PATTERN Cited by 1 source
Plan-cost-times-k estimator¶
Pattern¶
To make a pre-execution admission-control decision about a database query — before any rows are read, any locks are taken, or any CPU is spent on execution — use the database's own query planner as a free pre-execution cost oracle, then calibrate its dimensionless output into a wall-clock-time estimate via a per-(query-pattern × host) exponential-moving-average ratio k updated on every query completion.
estimated_wallclock(q) = planner_cost(q) × k(pattern(q), host)
where k = EMA_wallclock / EMA_cost (per query pattern, per host)
Admit/reject the query based on estimated_wallclock(q) vs. the configured budget; update both EMAs when the query finishes.
Why this works¶
Pre-execution admission control needs a wall-clock-time estimate. Three approaches exist:
| Approach | Pre-execution cost | Accuracy |
|---|---|---|
| Static analysis of query text | Low | Poor — misses data-dependent costs |
| Full query compilation + cost model from scratch | High | Poor — duplicates planner work |
| Reuse the database's planner + per-pattern calibration | Low (planner runs anyway) | Good — uses actual observed history |
The key insight: the planner is already running before execution. The cost number is a free byproduct. The only missing piece is converting its dimensionless output to seconds — which is exactly what the per-pattern EMA learns.
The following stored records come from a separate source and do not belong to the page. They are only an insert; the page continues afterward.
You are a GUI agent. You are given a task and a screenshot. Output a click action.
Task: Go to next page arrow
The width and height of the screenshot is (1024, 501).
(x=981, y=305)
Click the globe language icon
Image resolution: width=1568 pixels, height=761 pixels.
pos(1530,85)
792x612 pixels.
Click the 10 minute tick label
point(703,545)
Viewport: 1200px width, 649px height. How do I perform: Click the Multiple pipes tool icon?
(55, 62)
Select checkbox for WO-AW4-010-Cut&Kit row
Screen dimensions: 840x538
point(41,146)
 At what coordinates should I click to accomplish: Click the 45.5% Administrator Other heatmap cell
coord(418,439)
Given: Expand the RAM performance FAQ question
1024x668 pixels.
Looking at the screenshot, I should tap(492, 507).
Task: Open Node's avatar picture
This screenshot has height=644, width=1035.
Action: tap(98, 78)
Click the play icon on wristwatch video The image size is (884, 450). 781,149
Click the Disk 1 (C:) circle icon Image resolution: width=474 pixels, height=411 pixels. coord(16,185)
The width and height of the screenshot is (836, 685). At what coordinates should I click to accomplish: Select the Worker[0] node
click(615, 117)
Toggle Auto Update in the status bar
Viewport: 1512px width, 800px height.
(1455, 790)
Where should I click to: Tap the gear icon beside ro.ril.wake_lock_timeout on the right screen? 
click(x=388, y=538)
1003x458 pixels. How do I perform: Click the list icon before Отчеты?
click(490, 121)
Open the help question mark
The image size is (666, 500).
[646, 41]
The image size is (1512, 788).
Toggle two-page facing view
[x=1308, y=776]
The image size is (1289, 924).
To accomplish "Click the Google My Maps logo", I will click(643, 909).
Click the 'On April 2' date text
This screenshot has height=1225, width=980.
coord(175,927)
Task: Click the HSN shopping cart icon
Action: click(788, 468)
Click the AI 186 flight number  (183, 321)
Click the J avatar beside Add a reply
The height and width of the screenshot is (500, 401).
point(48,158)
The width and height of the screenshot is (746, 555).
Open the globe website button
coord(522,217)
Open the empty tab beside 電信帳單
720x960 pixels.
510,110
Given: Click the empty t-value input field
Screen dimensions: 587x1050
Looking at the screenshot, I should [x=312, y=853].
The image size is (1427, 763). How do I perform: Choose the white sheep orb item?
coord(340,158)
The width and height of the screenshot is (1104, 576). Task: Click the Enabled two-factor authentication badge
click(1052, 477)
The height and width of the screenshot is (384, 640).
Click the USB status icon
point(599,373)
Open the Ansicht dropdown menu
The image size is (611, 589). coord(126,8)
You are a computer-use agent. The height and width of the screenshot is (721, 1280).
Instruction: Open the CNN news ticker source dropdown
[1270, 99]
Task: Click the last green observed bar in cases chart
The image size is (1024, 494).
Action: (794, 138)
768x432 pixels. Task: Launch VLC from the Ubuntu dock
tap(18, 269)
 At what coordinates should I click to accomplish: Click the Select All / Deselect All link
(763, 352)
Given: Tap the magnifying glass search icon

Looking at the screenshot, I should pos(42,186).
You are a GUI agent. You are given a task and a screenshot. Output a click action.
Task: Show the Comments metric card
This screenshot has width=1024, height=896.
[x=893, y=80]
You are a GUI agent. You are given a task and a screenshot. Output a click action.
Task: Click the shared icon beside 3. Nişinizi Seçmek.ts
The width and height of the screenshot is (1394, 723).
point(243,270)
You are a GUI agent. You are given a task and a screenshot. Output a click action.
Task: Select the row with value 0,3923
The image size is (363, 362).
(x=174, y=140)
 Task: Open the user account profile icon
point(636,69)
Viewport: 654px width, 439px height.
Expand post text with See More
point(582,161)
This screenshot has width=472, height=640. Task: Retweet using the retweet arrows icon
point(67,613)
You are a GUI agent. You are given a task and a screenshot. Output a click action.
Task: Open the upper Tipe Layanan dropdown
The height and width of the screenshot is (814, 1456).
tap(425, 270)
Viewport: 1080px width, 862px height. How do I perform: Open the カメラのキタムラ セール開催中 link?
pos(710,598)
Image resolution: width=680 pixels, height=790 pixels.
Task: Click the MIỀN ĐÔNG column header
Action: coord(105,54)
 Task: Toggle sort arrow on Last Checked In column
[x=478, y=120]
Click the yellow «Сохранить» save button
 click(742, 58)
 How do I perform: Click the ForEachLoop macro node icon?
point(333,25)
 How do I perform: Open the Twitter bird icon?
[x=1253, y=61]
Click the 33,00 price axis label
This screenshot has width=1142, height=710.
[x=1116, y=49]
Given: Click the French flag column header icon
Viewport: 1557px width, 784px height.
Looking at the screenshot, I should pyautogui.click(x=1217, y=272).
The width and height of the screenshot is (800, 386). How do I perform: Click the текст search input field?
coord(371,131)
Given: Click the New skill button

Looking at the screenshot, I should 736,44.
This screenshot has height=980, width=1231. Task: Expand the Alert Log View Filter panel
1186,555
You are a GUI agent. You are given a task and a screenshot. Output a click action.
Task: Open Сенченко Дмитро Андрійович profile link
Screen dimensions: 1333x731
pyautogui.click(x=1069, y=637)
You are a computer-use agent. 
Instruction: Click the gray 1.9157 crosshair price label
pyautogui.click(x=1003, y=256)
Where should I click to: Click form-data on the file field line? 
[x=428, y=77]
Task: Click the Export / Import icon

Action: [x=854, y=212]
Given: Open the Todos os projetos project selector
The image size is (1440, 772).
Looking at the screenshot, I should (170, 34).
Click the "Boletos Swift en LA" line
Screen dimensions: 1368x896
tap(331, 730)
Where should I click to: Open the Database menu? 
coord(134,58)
Instance: PlanetScale Traffic Control¶
From sources/2026-04-21-planetscale-behind-the-scenes-how-database-traffic-control-works:
"Traffic Control implements a hash table on each host, mapping query patterns to two averages: CPU time and planner cost estimates. Both are exponential moving averages, heavily weighting recent queries. Every time a query completes, we update both of those averages. The magical not-quite-constant k is the ratio of the two. Each time a query comes in, Traffic Control multiplies the planner's estimated cost by k to guess how much CPU and/or wall-clock time the query will take. Based on that estimate, Traffic Control decides if the query can be allowed to begin. If it does, then at the end of query execution, Traffic Control updates the two averages for that query pattern so the k value will be more recent and more precise for the next query that arrives."
The estimator feeds two of Traffic Control's four pre-execution checks:
- Per-query limit:
planner_cost × k > budget.per_query_limit→ block. - Cumulative-cost:
planner_cost × kcredited to the budget's reverse leaky bucket — if that would overflow, block.
Data flow¶
query arrives
↓
Postgres planner emits plan + cost (q.plan_cost)
↓
pre-execution hook reads q.pattern, looks up EMA_cost[pattern], EMA_time[pattern]
↓
estimated_wallclock = q.plan_cost × (EMA_time[pattern] / EMA_cost[pattern])
↓
admission decision (block or proceed)
↓
if proceed: execute query, measure actual wallclock and confirm plan_cost
↓
post-execution hook updates EMA_cost[pattern], EMA_time[pattern]
Both EMAs are updated lazily — no separate "calibration phase." The estimator is self-improving.
Why EMA, not fixed window¶
- EMA weights recent queries heavily, tracks workload drift fast.
- Fixed window / running average treats old samples equally, lags workload drift, needs periodic recomputation.
The workload-drift case is load-bearing: table sizes change, cache temperature changes, and a plan that was cheap yesterday may be expensive today. EMA follows drift without operator intervention.
When to apply¶
- Any admission-control mechanism gating by estimated query cost.
- Any resource-budget accounting that needs a pre-execution estimate.
- Any system with an existing planner/optimiser that emits dimensionless cost (Postgres, MySQL, Vitess, Spark, BigQuery, etc.).
When not to apply¶
- Queries with no meaningful plan-cost signal (e.g. trivial single-row inserts where
kis dominated by fixed per-query overhead). - Workloads where the first arrival of a new query pattern must not be mis-estimated — cold-start for
kis a known weakness. - Adversarial workloads that deliberately exercise plan-cost / wall-clock divergence to evade admission control.
Caveats¶
- Cold start. A never-seen pattern has no EMA. The source doesn't specify the default-
kpolicy; either admit unconditionally or use a global-averagekfallback. - Pattern grouping error. If two queries sharing a pattern fingerprint have genuinely different cost-to-time relationships (e.g. due to data skew), the shared EMA averages over them and admits/rejects incorrectly for both. Mitigated by finer-grained fingerprints.
- Estimator bias under saturation. During a load spike, the EMA trails reality — queries admitted at the beginning of the spike under-estimate wall-clock, get admitted, then contribute to the spike they were supposed to dampen. EMA half-life is the tuning knob.
- Planner bugs become admission bugs. A planner that mis-estimates cost by 10× produces an estimator that mis-admits by 10× until the EMA catches up.